* [Your goal]: The number of lines in the entries below holding the word "computer" is all that is needed here.

* [Entries shown]:
● ● ● ● ●
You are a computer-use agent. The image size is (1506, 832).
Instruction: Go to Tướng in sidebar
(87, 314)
● ● ● ● ●
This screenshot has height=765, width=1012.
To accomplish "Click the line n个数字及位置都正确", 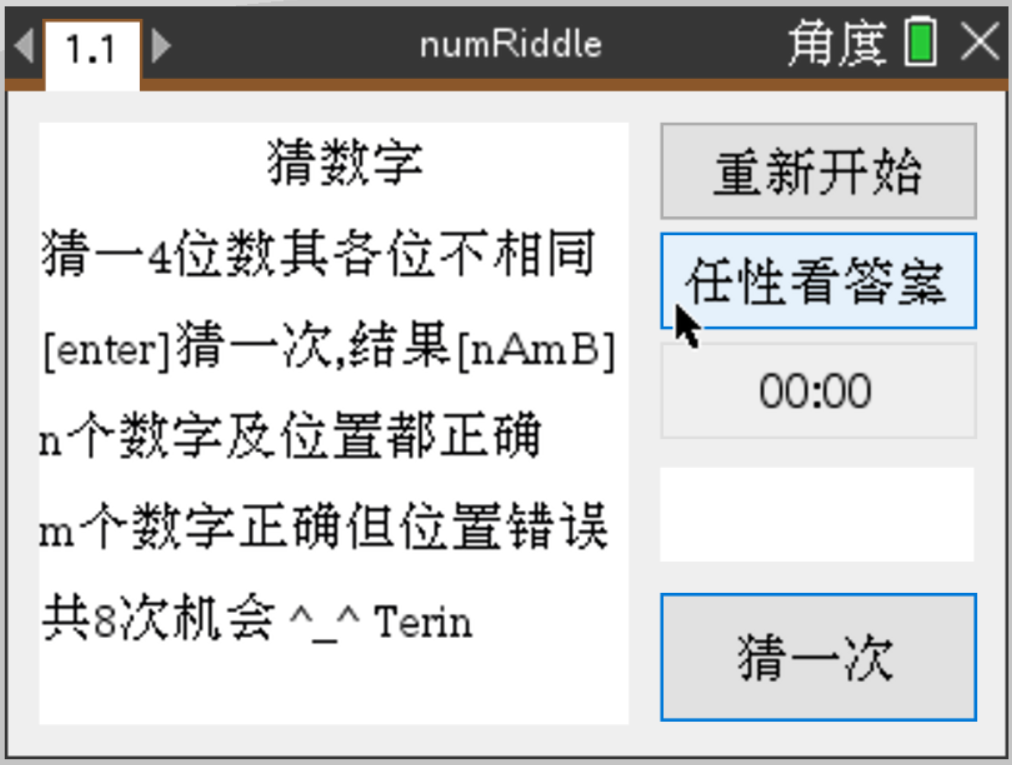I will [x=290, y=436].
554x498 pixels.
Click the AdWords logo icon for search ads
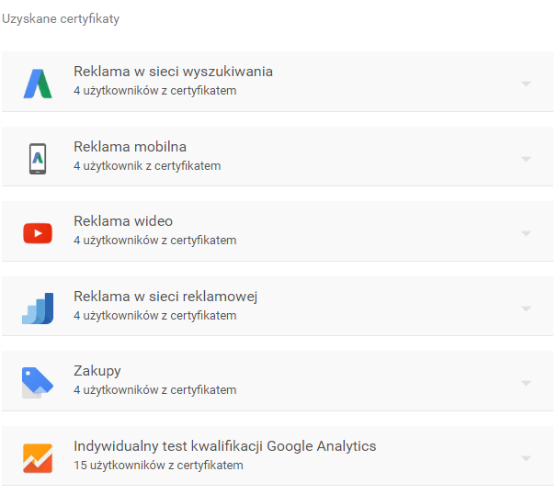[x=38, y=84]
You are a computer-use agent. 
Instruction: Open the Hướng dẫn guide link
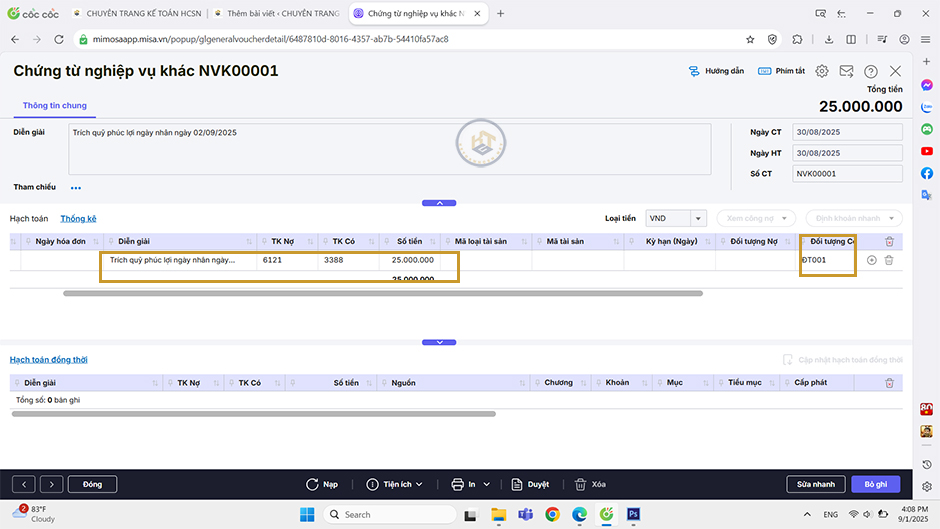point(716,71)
● ● ● ● ●
* [Output for this exercise]: 2